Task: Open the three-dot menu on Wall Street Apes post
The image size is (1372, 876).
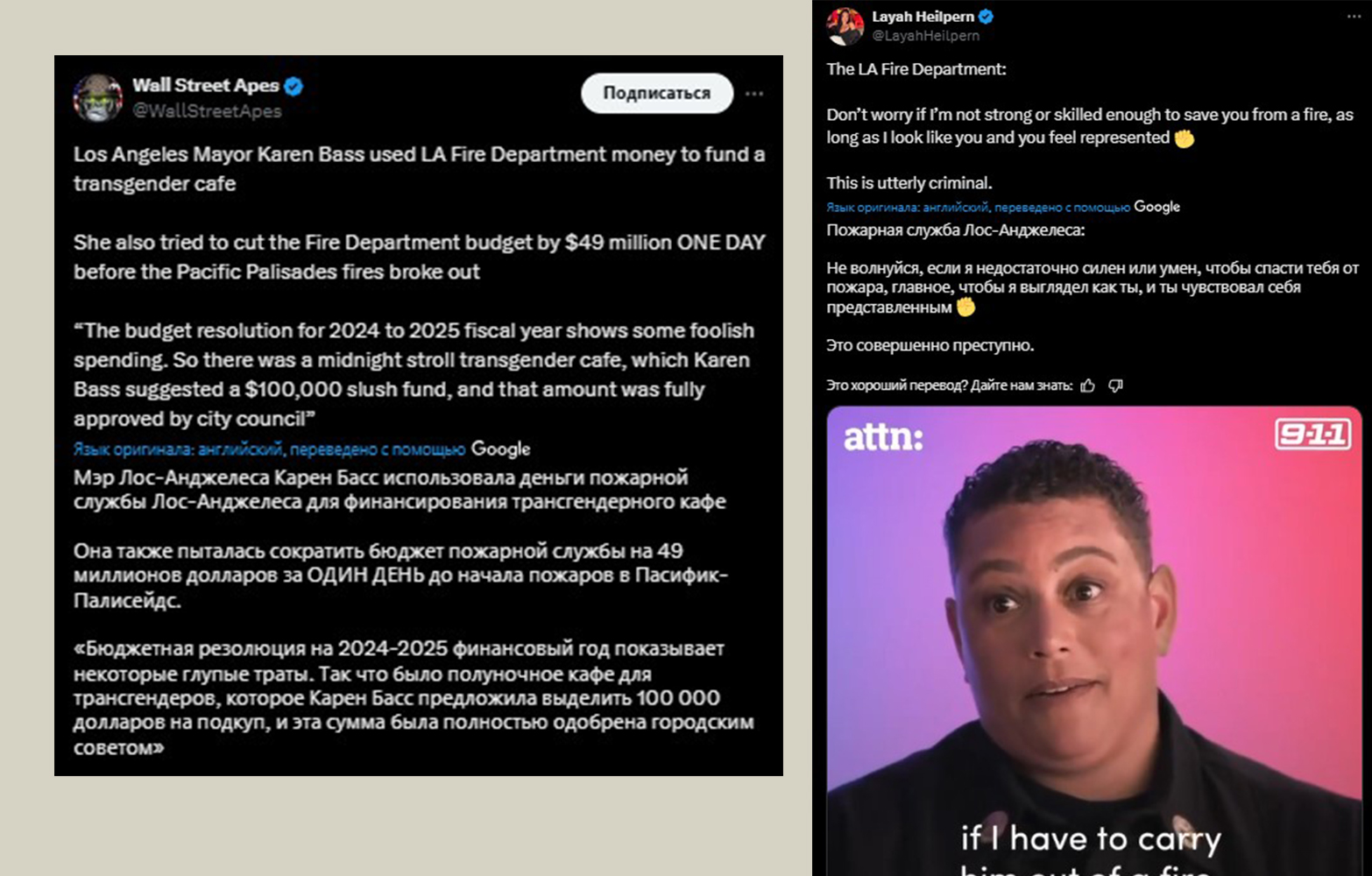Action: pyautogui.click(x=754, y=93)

==

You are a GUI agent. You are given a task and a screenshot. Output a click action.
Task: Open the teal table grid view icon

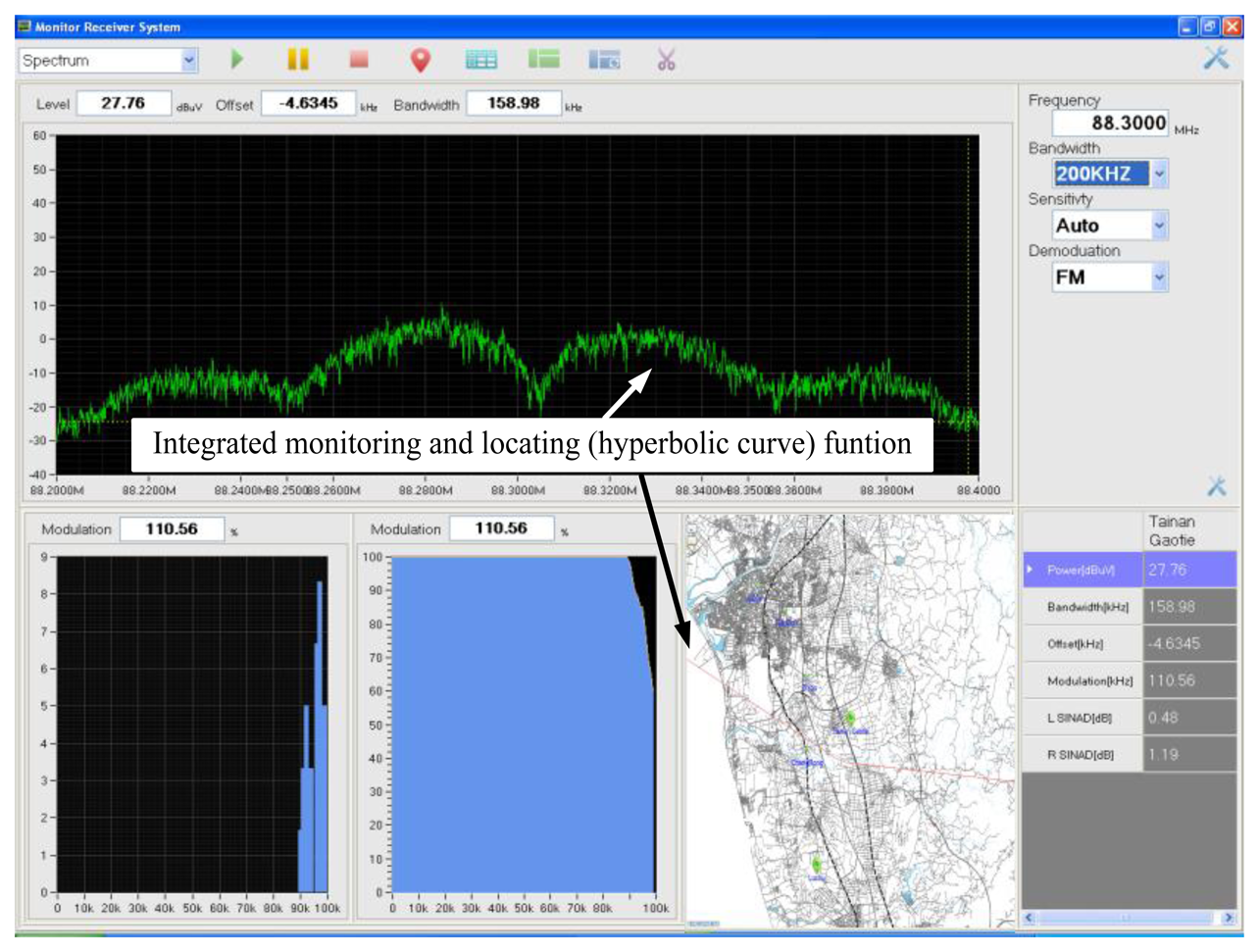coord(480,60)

...

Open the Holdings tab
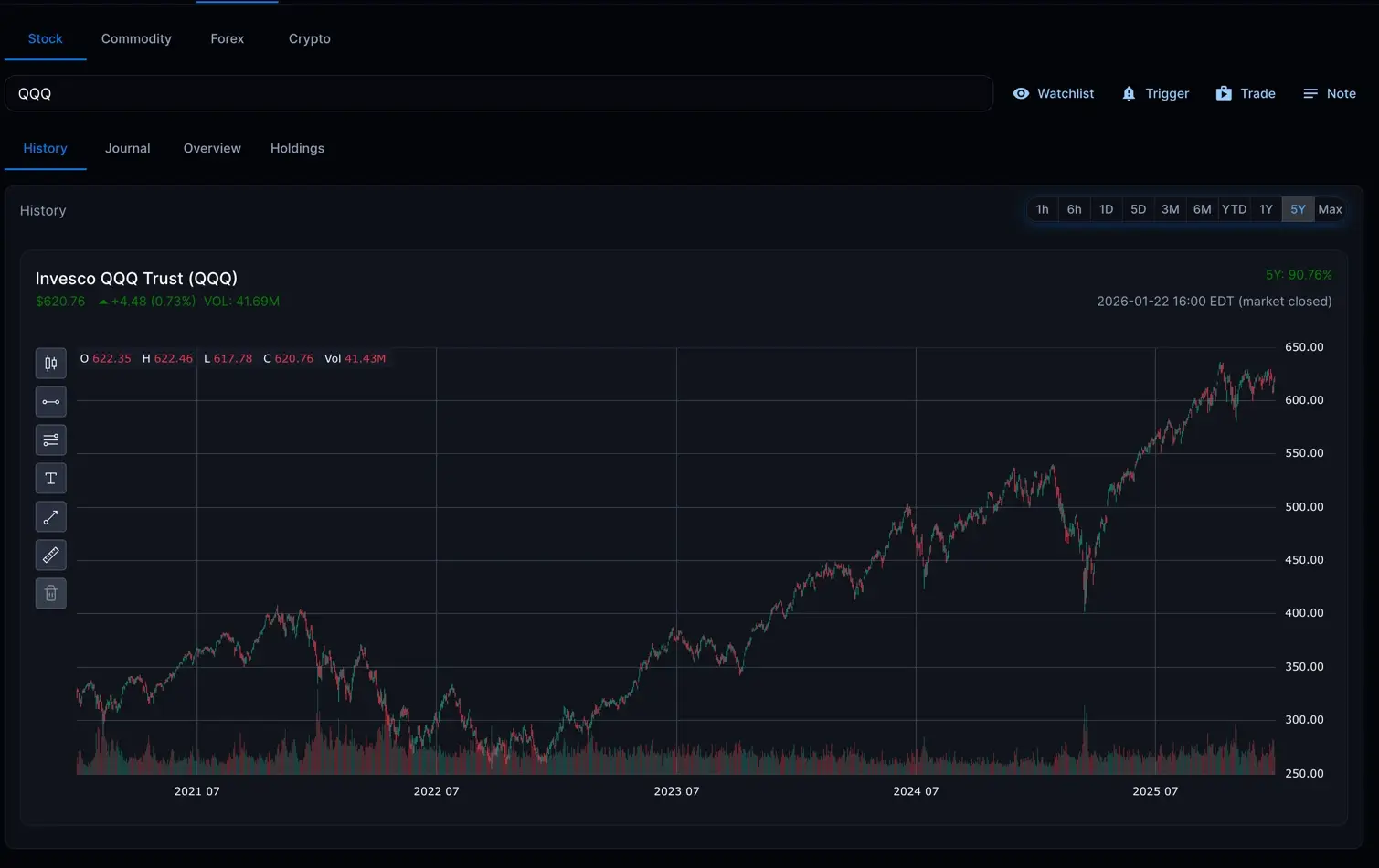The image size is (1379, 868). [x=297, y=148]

What to work on: Copy out only the part of the listing that opens with the line containing "Task: Open the three-dot" and closes with the line containing "Action: pyautogui.click(x=754, y=93)", requests included, with every coordinate in the answers shifted by -10. Leave the pictures out.

Final answer:
Task: Open the three-dot menu on Wall Street Apes post
The image size is (1372, 876).
Action: pyautogui.click(x=744, y=83)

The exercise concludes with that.